Records for locating displayed items

>> Begin

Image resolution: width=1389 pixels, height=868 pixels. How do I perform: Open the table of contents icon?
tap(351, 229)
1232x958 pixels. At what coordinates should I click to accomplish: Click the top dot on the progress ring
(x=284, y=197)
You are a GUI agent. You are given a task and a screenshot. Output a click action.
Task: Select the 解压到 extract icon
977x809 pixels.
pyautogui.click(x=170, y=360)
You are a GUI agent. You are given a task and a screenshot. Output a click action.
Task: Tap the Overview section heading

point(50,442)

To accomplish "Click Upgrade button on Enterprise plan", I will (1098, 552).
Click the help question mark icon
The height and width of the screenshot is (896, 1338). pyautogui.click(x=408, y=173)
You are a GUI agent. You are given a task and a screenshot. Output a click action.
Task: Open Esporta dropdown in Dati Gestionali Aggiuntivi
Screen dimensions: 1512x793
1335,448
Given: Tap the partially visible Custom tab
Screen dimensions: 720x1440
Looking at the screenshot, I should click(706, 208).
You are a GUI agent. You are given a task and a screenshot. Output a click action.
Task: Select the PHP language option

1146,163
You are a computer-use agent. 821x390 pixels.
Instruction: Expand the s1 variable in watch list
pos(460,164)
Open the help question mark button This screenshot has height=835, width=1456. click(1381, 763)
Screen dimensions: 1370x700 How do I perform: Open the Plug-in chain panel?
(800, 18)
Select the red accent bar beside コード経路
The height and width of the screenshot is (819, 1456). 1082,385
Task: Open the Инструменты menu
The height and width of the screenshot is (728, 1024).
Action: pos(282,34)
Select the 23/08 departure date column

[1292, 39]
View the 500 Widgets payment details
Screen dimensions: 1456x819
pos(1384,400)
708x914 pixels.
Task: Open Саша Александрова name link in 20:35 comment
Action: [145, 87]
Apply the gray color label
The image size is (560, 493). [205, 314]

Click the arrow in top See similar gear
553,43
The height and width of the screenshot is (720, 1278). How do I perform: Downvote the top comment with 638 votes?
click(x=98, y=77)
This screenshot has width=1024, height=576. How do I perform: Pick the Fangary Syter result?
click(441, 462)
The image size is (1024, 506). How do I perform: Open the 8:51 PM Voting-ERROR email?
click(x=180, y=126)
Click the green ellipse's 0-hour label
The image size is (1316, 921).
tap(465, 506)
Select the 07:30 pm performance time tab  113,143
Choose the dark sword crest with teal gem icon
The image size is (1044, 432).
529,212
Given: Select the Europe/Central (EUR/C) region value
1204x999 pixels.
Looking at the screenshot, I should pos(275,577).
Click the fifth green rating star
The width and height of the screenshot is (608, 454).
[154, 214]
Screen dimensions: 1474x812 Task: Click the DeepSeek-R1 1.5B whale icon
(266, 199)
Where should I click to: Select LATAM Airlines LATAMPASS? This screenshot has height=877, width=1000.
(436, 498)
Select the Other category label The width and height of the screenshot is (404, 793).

>> End

Description of the task
Set down these lines of the data without any changes, starting at the line containing "Click the help question mark icon" and ending at the line containing "Select the 07:30", with both of those lines included.

Finished answer
Click the help question mark icon
The height and width of the screenshot is (896, 1338). pyautogui.click(x=408, y=173)
You are a GUI agent. You are given a task and a screenshot. Output a click action.
Task: Open Esporta dropdown in Dati Gestionali Aggiuntivi
Screen dimensions: 1512x793
1335,448
Given: Tap the partially visible Custom tab
Screen dimensions: 720x1440
Looking at the screenshot, I should click(706, 208).
You are a GUI agent. You are given a task and a screenshot. Output a click action.
Task: Select the PHP language option

1146,163
You are a computer-use agent. 821x390 pixels.
Instruction: Expand the s1 variable in watch list
pos(460,164)
Open the help question mark button This screenshot has height=835, width=1456. click(1381, 763)
Screen dimensions: 1370x700 How do I perform: Open the Plug-in chain panel?
(800, 18)
Select the red accent bar beside コード経路
The height and width of the screenshot is (819, 1456). 1082,385
Task: Open the Инструменты menu
The height and width of the screenshot is (728, 1024).
Action: pos(282,34)
Select the 23/08 departure date column

[1292, 39]
View the 500 Widgets payment details
Screen dimensions: 1456x819
pos(1384,400)
708x914 pixels.
Task: Open Саша Александрова name link in 20:35 comment
Action: [145, 87]
Apply the gray color label
The image size is (560, 493). [205, 314]

Click the arrow in top See similar gear
553,43
The height and width of the screenshot is (720, 1278). How do I perform: Downvote the top comment with 638 votes?
click(x=98, y=77)
This screenshot has width=1024, height=576. How do I perform: Pick the Fangary Syter result?
click(441, 462)
The image size is (1024, 506). How do I perform: Open the 8:51 PM Voting-ERROR email?
click(x=180, y=126)
Click the green ellipse's 0-hour label
The image size is (1316, 921).
tap(465, 506)
Select the 07:30 pm performance time tab  113,143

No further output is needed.